## BEGIN TEXT SEGMENT

January, 2003: I’m sitting on a Cliffside, overlooking the east coast of Australia, contemplating my future as a tennis player. I just battled through four rounds of qualifying to make it to the first round of a futures event. Today, I was up a set, 5-4 40-0 and lost in three sets against the 4th seed. My elbow is throbbing, my back is bothering me and my first round losers paycheck will only cover two nights of hotel bills. Is this really worth it??
We love to read the success stories of the greatest players in the world. We learn about the ups and downs they endured along the way, but eventually made it to the top. However, we rarely look at those who did not achieve the same level of success in their chosen area of excellence and try to dissect why. I think we could learn a lot from these stories, too.
What if we could avoid the mistakes these “average” people made while still aspiring for that top tier of excellence? If we aspire to be “great,” of course we need to understand how the elite reached that level of excellence, but we must also understand why so many others fail along the way.

## END TEXT SEGMENT
## BEGIN PROVIDED MATERIAL

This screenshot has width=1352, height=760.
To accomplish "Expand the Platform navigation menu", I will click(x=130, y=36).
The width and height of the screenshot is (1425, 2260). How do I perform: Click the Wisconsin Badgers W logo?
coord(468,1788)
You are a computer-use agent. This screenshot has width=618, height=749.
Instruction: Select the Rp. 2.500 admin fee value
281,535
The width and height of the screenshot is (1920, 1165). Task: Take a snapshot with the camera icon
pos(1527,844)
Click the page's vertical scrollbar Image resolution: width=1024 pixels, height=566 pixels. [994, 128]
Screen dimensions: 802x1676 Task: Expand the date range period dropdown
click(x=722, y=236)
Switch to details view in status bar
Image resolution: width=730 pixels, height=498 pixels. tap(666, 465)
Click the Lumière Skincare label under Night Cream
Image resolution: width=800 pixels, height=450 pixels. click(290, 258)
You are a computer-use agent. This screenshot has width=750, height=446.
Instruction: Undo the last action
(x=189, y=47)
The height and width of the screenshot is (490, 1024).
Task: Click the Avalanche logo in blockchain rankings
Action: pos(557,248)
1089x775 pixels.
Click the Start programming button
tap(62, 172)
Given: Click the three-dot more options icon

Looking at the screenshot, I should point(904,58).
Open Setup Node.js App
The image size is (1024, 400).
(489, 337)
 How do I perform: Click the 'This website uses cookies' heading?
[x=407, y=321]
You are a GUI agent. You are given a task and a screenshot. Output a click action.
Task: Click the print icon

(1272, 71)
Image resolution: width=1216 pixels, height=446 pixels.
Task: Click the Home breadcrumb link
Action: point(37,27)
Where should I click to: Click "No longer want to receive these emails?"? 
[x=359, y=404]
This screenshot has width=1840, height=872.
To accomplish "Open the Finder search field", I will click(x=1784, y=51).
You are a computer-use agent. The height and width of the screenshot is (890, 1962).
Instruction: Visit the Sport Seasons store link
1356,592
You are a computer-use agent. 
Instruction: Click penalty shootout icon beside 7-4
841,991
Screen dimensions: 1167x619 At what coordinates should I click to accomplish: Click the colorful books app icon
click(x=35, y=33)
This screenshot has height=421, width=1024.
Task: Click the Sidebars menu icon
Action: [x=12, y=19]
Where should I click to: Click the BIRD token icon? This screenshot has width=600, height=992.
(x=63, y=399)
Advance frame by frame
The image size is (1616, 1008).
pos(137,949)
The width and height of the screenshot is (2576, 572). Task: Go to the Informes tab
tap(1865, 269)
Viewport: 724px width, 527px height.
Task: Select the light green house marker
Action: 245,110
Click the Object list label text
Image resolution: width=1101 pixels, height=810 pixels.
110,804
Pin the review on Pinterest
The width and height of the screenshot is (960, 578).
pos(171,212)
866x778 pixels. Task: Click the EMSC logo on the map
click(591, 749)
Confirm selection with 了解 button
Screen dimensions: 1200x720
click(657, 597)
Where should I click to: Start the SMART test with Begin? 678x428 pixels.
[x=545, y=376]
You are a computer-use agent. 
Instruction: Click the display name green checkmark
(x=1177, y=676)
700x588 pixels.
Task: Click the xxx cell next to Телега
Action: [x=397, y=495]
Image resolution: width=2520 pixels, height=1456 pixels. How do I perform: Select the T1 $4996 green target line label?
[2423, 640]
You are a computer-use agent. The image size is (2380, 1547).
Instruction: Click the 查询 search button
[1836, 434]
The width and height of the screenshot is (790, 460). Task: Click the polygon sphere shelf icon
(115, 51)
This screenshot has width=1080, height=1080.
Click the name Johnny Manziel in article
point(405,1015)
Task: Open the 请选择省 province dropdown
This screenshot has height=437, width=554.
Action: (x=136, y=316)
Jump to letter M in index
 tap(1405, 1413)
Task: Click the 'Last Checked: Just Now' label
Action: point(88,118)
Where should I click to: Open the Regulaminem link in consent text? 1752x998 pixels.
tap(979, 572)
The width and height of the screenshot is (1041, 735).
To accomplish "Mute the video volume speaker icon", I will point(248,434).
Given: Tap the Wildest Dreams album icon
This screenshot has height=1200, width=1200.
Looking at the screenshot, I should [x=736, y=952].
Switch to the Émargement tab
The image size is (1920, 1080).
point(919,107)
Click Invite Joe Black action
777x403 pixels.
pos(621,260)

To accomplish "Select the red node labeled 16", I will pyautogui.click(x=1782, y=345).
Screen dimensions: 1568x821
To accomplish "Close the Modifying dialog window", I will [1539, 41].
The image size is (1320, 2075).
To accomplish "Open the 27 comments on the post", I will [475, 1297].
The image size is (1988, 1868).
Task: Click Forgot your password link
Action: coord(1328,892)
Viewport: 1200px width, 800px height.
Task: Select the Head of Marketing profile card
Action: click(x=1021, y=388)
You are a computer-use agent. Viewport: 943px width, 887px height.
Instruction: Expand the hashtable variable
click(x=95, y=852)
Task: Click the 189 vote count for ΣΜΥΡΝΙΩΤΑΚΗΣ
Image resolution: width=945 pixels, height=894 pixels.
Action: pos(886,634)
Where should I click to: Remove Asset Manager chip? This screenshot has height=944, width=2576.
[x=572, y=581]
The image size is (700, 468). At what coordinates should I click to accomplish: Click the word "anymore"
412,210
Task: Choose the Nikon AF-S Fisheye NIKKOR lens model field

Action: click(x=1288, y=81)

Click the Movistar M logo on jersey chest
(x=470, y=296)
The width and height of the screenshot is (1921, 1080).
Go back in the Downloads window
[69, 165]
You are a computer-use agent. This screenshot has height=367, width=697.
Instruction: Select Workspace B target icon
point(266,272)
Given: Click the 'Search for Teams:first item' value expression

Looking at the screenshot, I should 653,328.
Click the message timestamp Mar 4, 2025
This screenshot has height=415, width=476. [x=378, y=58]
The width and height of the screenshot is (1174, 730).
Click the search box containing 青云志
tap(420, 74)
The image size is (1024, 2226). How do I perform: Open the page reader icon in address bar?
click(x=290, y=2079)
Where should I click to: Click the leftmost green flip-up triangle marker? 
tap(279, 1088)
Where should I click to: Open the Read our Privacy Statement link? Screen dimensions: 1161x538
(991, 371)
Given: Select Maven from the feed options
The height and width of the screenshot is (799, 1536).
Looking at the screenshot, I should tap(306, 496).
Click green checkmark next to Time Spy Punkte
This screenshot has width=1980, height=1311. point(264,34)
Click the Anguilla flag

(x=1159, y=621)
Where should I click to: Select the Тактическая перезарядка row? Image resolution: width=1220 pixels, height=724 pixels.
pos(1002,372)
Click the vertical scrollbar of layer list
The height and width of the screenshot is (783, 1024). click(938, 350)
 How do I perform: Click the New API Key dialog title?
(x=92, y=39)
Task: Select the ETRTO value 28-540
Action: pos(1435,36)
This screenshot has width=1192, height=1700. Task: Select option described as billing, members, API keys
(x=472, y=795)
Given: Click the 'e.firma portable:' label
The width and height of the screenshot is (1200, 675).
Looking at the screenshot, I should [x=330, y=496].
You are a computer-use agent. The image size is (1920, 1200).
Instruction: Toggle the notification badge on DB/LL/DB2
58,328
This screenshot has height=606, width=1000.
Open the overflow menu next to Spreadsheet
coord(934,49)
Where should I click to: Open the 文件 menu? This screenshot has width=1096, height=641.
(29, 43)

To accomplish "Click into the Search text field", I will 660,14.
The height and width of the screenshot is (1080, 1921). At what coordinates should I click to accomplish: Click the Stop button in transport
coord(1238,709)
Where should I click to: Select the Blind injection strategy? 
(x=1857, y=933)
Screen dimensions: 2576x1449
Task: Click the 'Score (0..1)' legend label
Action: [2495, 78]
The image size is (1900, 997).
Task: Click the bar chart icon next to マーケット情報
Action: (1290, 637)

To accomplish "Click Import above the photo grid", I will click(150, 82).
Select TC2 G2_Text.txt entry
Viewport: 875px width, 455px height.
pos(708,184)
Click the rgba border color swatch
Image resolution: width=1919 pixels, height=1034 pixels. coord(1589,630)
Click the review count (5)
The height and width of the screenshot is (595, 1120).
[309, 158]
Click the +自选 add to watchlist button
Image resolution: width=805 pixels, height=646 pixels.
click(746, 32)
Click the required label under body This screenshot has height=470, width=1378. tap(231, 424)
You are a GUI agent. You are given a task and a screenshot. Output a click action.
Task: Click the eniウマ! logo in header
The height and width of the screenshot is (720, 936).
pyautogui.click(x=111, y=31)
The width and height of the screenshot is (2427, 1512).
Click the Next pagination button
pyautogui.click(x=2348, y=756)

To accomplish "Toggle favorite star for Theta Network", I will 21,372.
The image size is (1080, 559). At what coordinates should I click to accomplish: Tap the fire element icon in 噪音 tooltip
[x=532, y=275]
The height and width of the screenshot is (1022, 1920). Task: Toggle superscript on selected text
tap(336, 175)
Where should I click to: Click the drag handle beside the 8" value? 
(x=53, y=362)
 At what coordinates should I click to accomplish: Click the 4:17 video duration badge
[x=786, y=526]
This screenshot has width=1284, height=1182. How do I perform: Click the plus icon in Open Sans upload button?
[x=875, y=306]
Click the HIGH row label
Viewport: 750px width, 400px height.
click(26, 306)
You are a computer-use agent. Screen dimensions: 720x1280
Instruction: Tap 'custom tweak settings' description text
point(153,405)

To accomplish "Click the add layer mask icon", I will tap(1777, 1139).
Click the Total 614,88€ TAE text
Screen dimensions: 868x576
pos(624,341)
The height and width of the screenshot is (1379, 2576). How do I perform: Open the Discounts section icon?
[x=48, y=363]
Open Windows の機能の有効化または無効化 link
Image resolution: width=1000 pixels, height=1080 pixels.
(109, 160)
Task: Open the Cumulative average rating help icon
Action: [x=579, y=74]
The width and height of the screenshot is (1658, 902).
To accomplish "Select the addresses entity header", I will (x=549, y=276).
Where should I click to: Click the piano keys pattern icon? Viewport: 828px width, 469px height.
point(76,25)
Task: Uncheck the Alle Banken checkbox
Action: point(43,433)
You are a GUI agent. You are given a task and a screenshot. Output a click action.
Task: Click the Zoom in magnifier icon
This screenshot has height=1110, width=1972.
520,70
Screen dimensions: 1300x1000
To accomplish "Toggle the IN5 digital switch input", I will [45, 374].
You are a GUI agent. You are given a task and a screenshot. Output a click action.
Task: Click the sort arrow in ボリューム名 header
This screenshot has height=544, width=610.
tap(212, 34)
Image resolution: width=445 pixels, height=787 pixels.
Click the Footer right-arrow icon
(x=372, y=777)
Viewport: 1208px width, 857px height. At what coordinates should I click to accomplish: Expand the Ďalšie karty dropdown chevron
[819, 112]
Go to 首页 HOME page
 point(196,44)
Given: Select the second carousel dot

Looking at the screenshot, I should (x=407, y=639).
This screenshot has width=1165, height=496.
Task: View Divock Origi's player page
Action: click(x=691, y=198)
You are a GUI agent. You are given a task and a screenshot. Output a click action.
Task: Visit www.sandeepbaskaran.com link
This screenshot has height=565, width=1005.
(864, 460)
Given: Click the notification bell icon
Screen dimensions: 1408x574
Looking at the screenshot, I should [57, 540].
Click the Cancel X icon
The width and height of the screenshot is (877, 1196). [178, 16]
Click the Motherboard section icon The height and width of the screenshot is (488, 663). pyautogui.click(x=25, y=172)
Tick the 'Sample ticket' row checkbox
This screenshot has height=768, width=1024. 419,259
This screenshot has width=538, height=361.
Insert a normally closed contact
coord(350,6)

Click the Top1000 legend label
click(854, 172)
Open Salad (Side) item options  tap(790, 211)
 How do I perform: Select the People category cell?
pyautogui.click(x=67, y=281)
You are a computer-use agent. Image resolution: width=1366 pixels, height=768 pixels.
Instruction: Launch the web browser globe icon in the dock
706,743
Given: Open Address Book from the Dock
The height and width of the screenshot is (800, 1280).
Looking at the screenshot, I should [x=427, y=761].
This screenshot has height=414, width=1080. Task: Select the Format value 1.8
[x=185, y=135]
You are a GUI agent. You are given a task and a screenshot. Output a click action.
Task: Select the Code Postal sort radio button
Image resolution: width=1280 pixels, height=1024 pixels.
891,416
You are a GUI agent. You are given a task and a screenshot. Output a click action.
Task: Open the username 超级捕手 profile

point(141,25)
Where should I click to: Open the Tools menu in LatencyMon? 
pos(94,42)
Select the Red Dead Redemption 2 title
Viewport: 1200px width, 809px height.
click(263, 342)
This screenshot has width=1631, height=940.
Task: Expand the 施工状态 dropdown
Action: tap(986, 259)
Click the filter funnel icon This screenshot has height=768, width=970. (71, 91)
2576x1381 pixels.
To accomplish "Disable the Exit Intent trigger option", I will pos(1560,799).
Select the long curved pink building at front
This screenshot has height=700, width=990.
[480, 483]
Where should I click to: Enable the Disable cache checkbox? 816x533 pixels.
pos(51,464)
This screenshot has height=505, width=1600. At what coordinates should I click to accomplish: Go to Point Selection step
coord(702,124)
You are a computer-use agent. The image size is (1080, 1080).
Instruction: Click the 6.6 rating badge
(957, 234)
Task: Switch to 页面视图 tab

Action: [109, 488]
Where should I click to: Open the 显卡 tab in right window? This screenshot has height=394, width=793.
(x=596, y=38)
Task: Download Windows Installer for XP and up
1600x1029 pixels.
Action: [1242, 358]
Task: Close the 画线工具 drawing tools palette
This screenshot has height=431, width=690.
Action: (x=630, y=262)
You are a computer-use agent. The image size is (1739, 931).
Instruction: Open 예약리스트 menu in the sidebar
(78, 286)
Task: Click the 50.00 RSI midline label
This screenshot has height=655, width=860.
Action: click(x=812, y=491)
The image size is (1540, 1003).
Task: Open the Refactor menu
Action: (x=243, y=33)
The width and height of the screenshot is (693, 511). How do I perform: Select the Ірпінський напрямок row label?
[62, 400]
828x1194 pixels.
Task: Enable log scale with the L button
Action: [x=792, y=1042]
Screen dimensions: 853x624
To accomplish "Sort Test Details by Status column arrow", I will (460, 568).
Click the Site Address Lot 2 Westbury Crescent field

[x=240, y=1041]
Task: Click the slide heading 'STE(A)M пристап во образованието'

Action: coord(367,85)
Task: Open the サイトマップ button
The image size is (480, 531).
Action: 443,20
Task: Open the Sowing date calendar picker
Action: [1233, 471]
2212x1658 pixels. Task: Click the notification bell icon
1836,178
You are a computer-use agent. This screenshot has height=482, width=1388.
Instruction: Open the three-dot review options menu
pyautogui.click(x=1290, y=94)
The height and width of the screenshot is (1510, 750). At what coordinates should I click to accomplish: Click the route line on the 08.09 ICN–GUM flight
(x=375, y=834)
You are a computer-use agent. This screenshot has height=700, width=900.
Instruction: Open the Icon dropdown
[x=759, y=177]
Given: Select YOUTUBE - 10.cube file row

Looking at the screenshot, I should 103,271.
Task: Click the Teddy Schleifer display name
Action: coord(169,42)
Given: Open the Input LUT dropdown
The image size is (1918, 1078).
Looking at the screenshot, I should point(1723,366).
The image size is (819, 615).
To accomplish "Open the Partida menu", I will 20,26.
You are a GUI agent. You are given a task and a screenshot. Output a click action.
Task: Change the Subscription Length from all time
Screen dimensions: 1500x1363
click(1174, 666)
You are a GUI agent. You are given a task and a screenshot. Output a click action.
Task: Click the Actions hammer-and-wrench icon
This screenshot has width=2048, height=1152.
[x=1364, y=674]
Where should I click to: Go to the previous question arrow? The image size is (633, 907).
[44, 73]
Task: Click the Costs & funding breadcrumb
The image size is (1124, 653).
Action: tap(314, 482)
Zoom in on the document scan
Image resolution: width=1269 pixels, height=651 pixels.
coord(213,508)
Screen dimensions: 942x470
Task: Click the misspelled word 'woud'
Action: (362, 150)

## END PROVIDED MATERIAL

## [OBJECTIVE 1]
Swap "elbow" for "wrist" in the part of the tennis essay between "January, 2003: I’m" and "really worth it??", inclusive, and write out that part.
## [OBJECTIVE 2]
Answer these questions using the tennis essay:
(a) How many rounds of qualifying did the writer battle through?
(b) Which seed did the writer lose to?
(c) Besides how the elite reached excellence, what does the writer say we must also understand?
## [OBJECTIVE 3]
List the problems the writer names in the tennis essay sentence that begins "My elbow is throbbing".
The rows have nothing to do with the tennis essay.

## [EXERCISE OUTPUT 1]
January, 2003: I’m sitting on a Cliffside, overlooking the east coast of Australia, contemplating my future as a tennis player. I just battled through four rounds of qualifying to make it to the first round of a futures event. Today, I was up a set, 5-4 40-0 and lost in three sets against the 4th seed. My wrist is throbbing, my back is bothering me and my first round losers paycheck will only cover two nights of hotel bills. Is this really worth it??

## [EXERCISE OUTPUT 2]
(a) Four rounds.
(b) The 4th seed.
(c) Why so many others fail along the way.

## [EXERCISE OUTPUT 3]
- The writer's elbow is throbbing.
- The writer's back is bothering them.
- The first round loser's paycheck will only cover two nights of hotel bills.